┌─ Recorded information

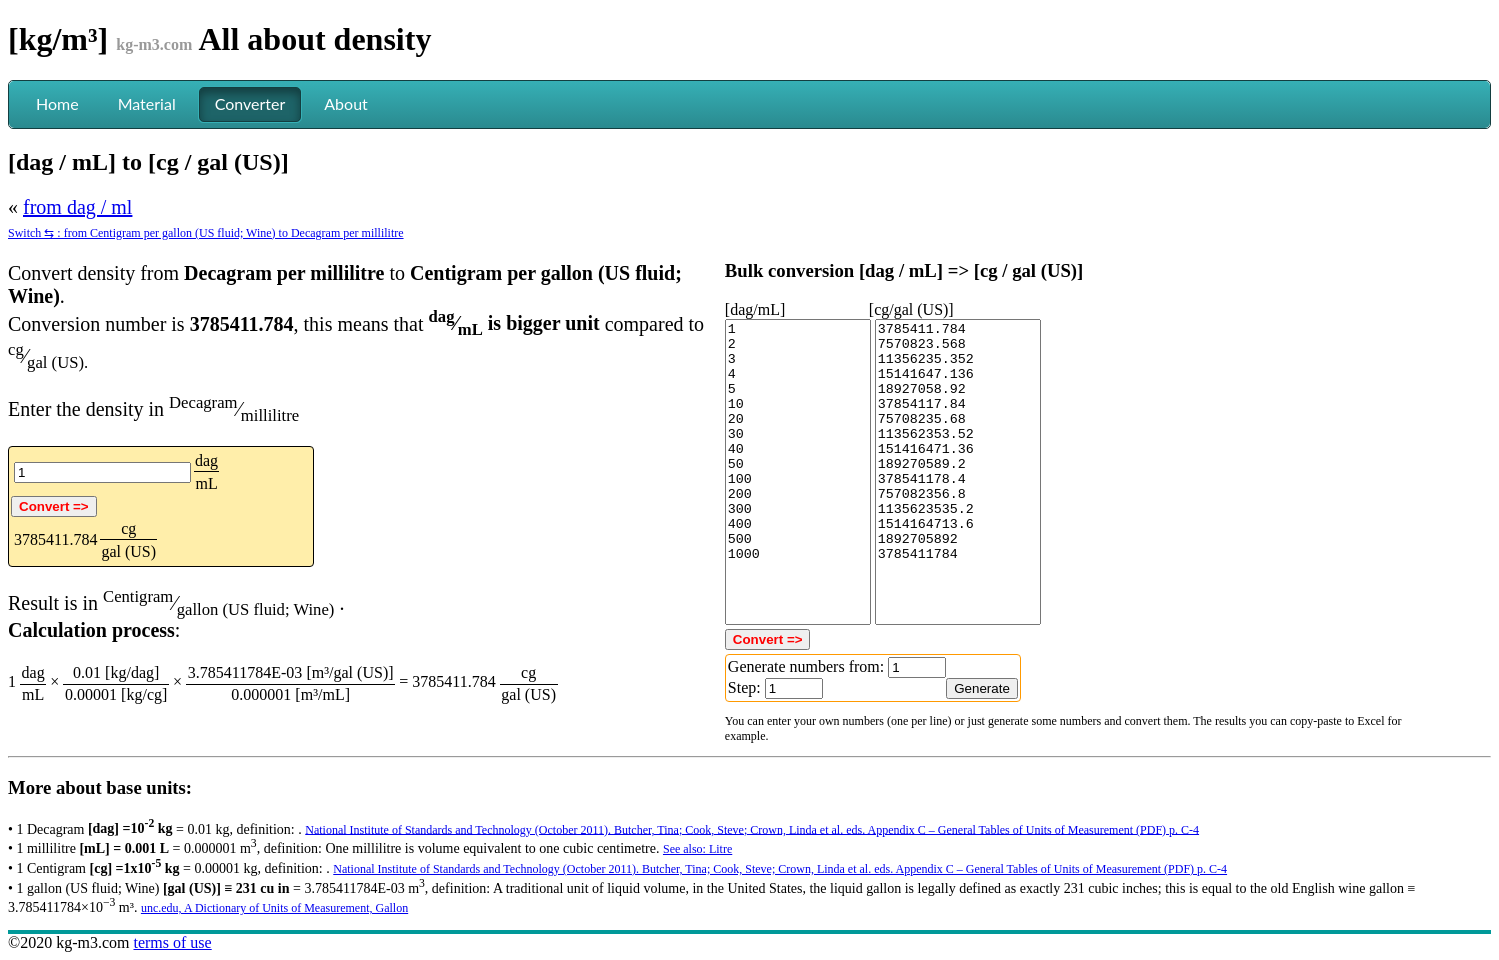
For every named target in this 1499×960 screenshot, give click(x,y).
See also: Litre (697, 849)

└─
┌─ Recorded information

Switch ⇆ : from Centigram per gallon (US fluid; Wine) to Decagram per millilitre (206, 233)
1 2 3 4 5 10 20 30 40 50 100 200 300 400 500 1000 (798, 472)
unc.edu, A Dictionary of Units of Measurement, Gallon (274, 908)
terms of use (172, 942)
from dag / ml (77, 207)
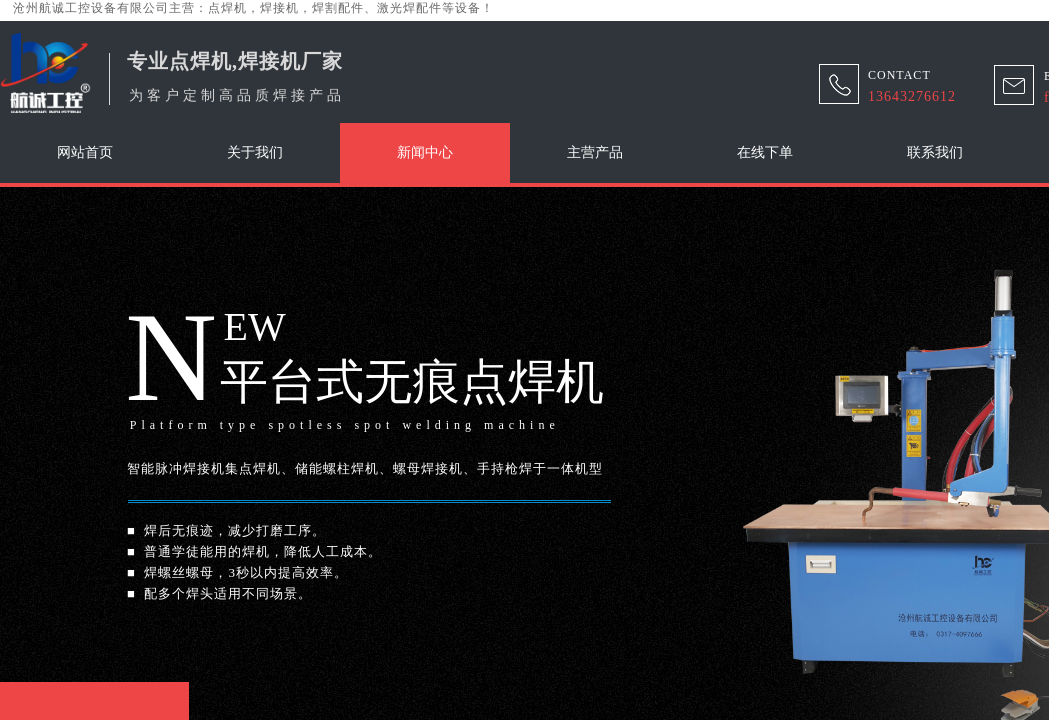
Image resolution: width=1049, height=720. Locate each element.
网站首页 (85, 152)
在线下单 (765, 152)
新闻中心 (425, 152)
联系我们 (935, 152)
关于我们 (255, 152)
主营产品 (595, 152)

└─

Rewrite the records starting with the line with "Switch ⇆ : from" and going on through the line with "主营产品 (595, 152)", substituting "Dekagram" for "Decagram" and changing nothing else, and leave the pictures out of your answer.

Switch ⇆ : from Centigram per gallon (US fluid; Wine) to Dekagram per millilitre (206, 233)
1 2 3 4 5 10 20 30 40 50 100 200 300 400 500 1000 (798, 472)
unc.edu, A Dictionary of Units of Measurement, Gallon (274, 908)
terms of use (172, 942)
from dag / ml (77, 207)
Image resolution: width=1049, height=720. Locate each element.
网站首页 (85, 152)
在线下单 (765, 152)
新闻中心 (425, 152)
联系我们 (935, 152)
关于我们 (255, 152)
主营产品 (595, 152)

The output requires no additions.